## Section du document
┄┄┄┄┄┄┄┄┄┄┄┄┄┄┄┄┄┄┄┄

Professeur à l’Unité d’histoire de l’art de l’Université de Genève, Henri de Riedmatten se concentre dans son ouvrage sur une période oh combien féconde et diverse, les XVe et XVIe siècles, et les deux foyers majeurs de l’art européen d’alors, l’Allemagne et l’Italie. Plus précisément, sur le vaste périmètre qui relierait Strasbourg, Nuremberg, Augsbourg et Bâle d’un côté, Florence, la Toscane et Rome de l’autre, avec pour chacun des extensions complémentaires, Venise avec Lorenzo Lotto, Anvers avec Joos van Cleve. Les liens entre ces régions sont denses, autant commerciaux qu’artistiques. Jacopo de Barbari par exemple s’est installé à Wittenberg et l’auteur rappelle que les échanges et l’admiration réciproque entre Raphaël et Dürer sont connus et documentés, une preuve souvent oubliée de ces fervents échanges entre artistes. La gravure est, on le sait, un des moyens essentiels de diffusion des images, un réservoir de motifs et un bon moyen de connaître les innovations artistiques ayant cours dans certaines régions d’Europe. Si les artistes restent fidèles aux codes de leurs propres écoles, ils se révèlent singulièrement inventifs dans le cas de Lucrèce.
Les nombreux exemples pris par Henri de Riedmatten et les angles de comparaisons qu’il choisit afin de présenter en quelque sorte de façon transversale les représentations et les significations du geste de Lucrèce, qu’il soit jugé politique, érotique et religieux, sont à l’évidence le résultat d’un immense travail, de longues recherches et d’analyses précises, ce qui fait que même si sa lecture est exigeante, son livre est passionnant et réellement instructif. La bibliographie offre à celui qui souhaite d’autres références des explorations illimitées. Ces pages s’inscrivent donc dans la lignée des auteurs qui se sont intéressés au geste fatale et à sa dimension pour ainsi épique, et en accroissent le sens vu sous le prisme de notre époque.

Pour amplifier ainsi l’intérêt de sa démonstration et proposer de nouveaux prolongements aux études antérieures, il s’appuie sur une quantité de détails dont la minutie devient lumineuse et nécessaire tant ils contribuent à expliciter l’intention des artistes, à intensifier leurs manières personnelles de traduire les attitudes de Lucrèce et à exalter sa dignité dans la détresse et ce dont elle atteste, la beauté jointe à la vertu.

┄┄┄┄┄┄┄┄┄┄┄┄┄┄┄┄┄┄┄┄

## Données fournies
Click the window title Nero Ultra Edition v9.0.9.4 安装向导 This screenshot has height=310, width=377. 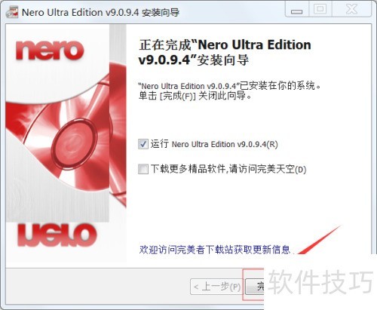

┄┄┄┄┄┄┄┄┄┄┄┄┄┄┄┄┄┄┄┄

## Consignes
- a) Recopiez le passage du compte rendu sur Lucrèce allant de "Les nombreux exemples" à "de notre époque.".
- b) Résumez en deux phrases le compte rendu sur Lucrèce.
- c) Poursuivez le compte rendu sur Lucrèce après sa dernière phrase.
La liste provient d'une autre source.

## Réponses
- a)
Les nombreux exemples pris par Henri de Riedmatten et les angles de comparaisons qu’il choisit afin de présenter en quelque sorte de façon transversale les représentations et les significations du geste de Lucrèce, qu’il soit jugé politique, érotique et religieux, sont à l’évidence le résultat d’un immense travail, de longues recherches et d’analyses précises, ce qui fait que même si sa lecture est exigeante, son livre est passionnant et réellement instructif. La bibliographie offre à celui qui souhaite d’autres références des explorations illimitées. Ces pages s’inscrivent donc dans la lignée des auteurs qui se sont intéressés au geste fatale et à sa dimension pour ainsi épique, et en accroissent le sens vu sous le prisme de notre époque.

- b) Henri de Riedmatten, professeur à l'Université de Genève, étudie les représentations du geste de Lucrèce aux XVe et XVIe siècles en Allemagne et en Italie, deux foyers aux liens denses où les artistes se montrent singulièrement inventifs face à ce sujet. Fruit d'un immense travail et appuyé sur une quantité de détails minutieux, son livre est exigeant mais passionnant et instructif, et il exalte la dignité de Lucrèce dans la détresse.

- c)
Ainsi notamment de la position du bras et de la main qui pousse le poignard, des vêtements qui habillent et dévoilent, des regards de l’épouse infortunée qui dévisagent le spectateur, le prennent à témoin, se ferment de douleur.
De Marcantonio Raimondi et Francesco Francia à Hans Baldung Grien et au Maître du Saint-Sang, c’est en synthèse non seulement une ample vue sur la gamme des esthétiques qui différencient l’Allemagne et l’Italie, mais sur les arbitrages qui sont prononcés quant à la décision de l’héroïne de préférer la mort à la honte.
Partant de la longue spalliera de Botticelli (tempera et huile sur bois, entre 1496 et 1504), l’auteur souligne la dimension politique du corps étendu qui sera l’élément fondateur du discours de Brutus et l’instauration de la République. De même, devant la série des Lucrèce de Lucas Cranach l’Ancien (trente-cinq versions de lui ou de son atelier sont conservées), Henri de Riedmatten précise que l’érotisme patent de cette figure est tout autant un paradigme de chasteté. On est là au sommet de l’art du peintre qui, usant d’une facture doublement raffinée, déjoue l’œil concupiscent par un surcroît de pudeur. Colliers, bracelets, transparence des voiles renforcent paradoxalement la diaphanéité de la nudité. À comprendre dans le contexte de la Réforme qui domine en Allemagne, l’étape suivante dès lors s’impose.
Aux dimensions précédentes s’ajoute la notion religieuse, le sacrifice devenant acte réparateur et Lucrèce victime innocente et propitiatoire. Le poignard menaçant de Sextus Tarquin a dans le déshonneur baissé sa garde face à celui, triomphant, de Lucrèce. Au jugement de l’histoire, la Lucrèce de Tite-Live n’a rien perdu de sa grandeur passée et à tout le moins actuelle.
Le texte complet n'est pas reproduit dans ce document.